[Task statement]: Would you transcribe the lines running from the one that holds "[button] (1126, 29)" to the last line of the records? Leave every picture out.

[The data]:
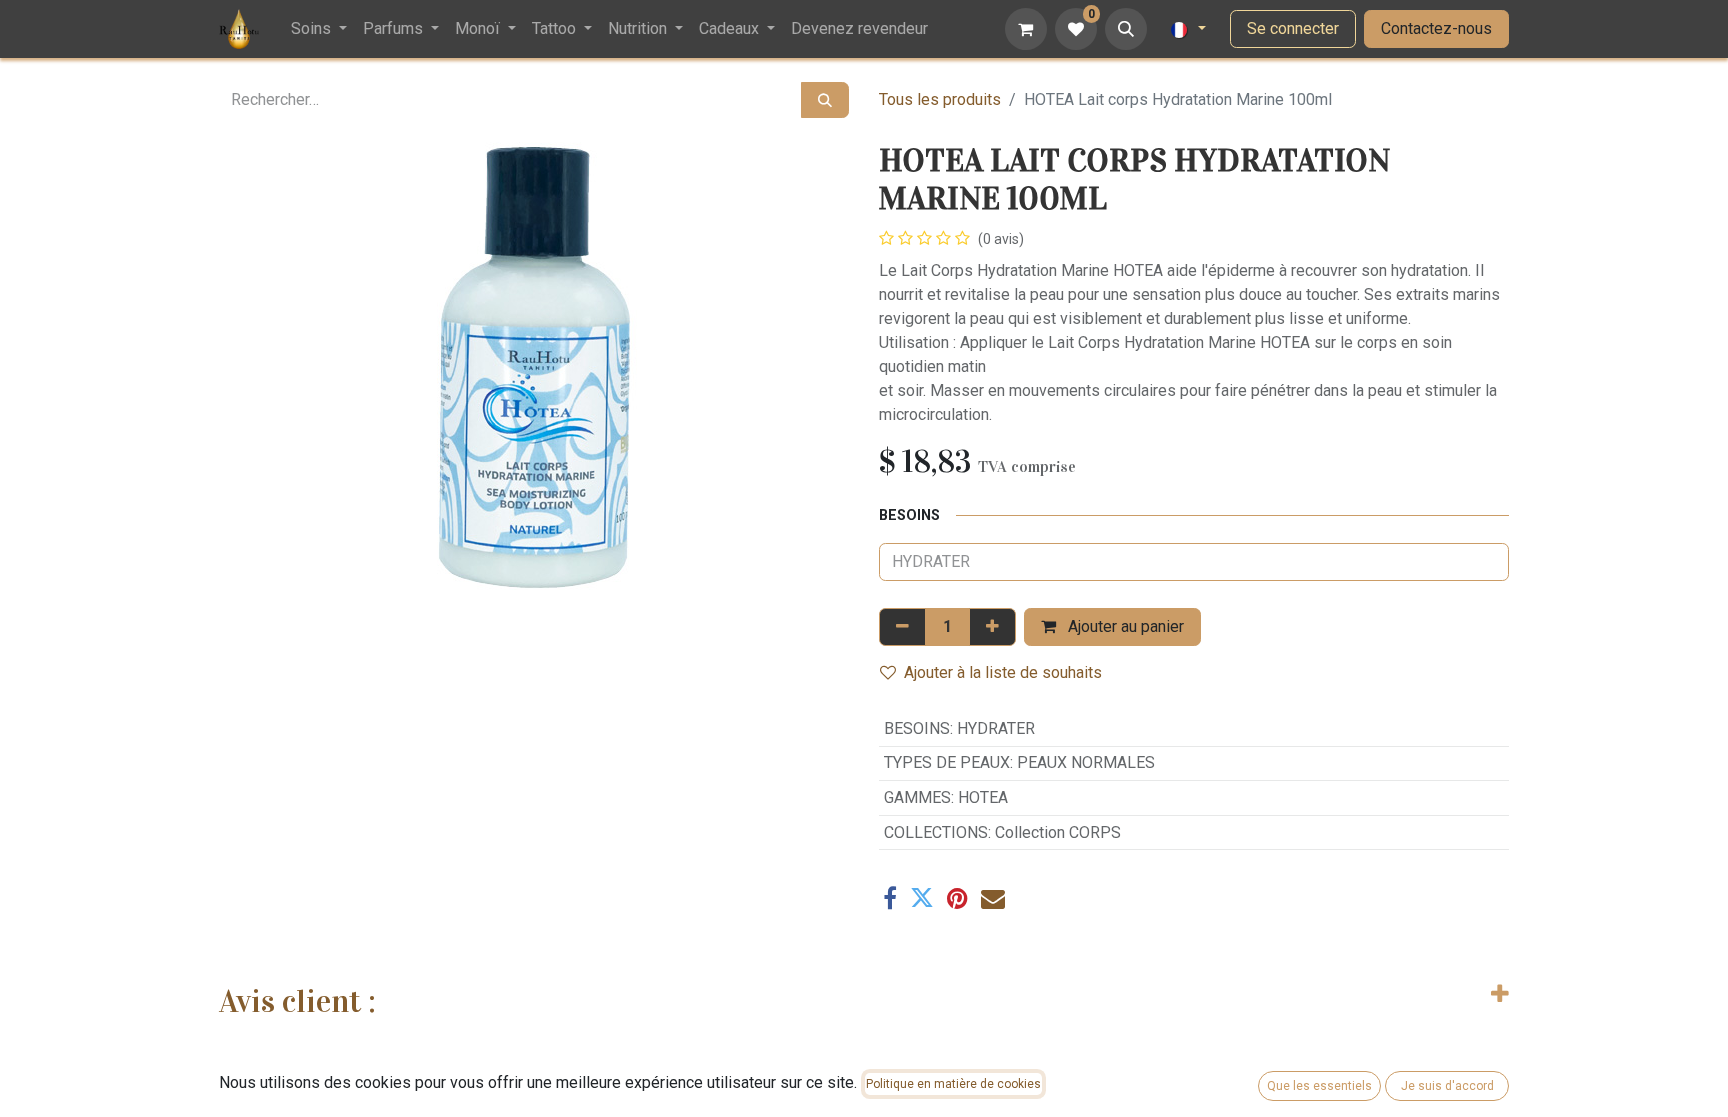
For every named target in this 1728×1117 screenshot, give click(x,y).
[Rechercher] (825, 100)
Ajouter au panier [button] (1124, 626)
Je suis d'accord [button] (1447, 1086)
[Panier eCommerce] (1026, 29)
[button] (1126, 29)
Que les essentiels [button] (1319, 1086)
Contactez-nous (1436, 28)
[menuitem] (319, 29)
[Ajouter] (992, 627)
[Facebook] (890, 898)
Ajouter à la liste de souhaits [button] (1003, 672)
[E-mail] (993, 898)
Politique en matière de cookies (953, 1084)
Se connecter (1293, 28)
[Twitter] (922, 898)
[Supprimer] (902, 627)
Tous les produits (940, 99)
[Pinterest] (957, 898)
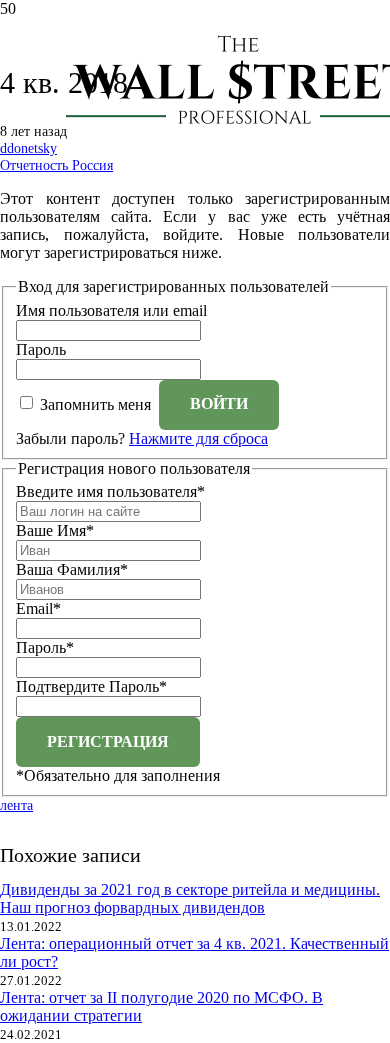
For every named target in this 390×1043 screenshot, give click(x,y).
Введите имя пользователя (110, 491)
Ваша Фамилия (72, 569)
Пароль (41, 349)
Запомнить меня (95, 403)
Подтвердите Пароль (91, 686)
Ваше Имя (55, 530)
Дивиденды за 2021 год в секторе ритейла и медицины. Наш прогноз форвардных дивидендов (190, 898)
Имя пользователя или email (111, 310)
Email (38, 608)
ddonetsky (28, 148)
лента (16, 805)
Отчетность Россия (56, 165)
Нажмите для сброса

[Answer to the exercise]:
[button] (1126, 29)
Que les essentiels [button] (1319, 1086)
Contactez-nous (1436, 28)
[menuitem] (319, 29)
[Ajouter] (992, 627)
[Facebook] (890, 898)
Ajouter à la liste de souhaits [button] (1003, 672)
[E-mail] (993, 898)
Politique en matière de cookies (953, 1084)
Se connecter (1293, 28)
[Twitter] (922, 898)
[Supprimer] (902, 627)
Tous les produits (940, 99)
[Pinterest] (957, 898)
For every named target in this 390×1043 screenshot, give click(x,y).
Введите имя пользователя (110, 491)
Ваша Фамилия (72, 569)
Пароль (41, 349)
Запомнить меня (95, 403)
Подтвердите Пароль (91, 686)
Ваше Имя (55, 530)
Дивиденды за 2021 год в секторе ритейла и медицины. Наш прогноз форвардных дивидендов (190, 898)
Имя пользователя или email (111, 310)
Email (38, 608)
ddonetsky (28, 148)
лента (16, 805)
Отчетность Россия (56, 165)
Нажмите для сброса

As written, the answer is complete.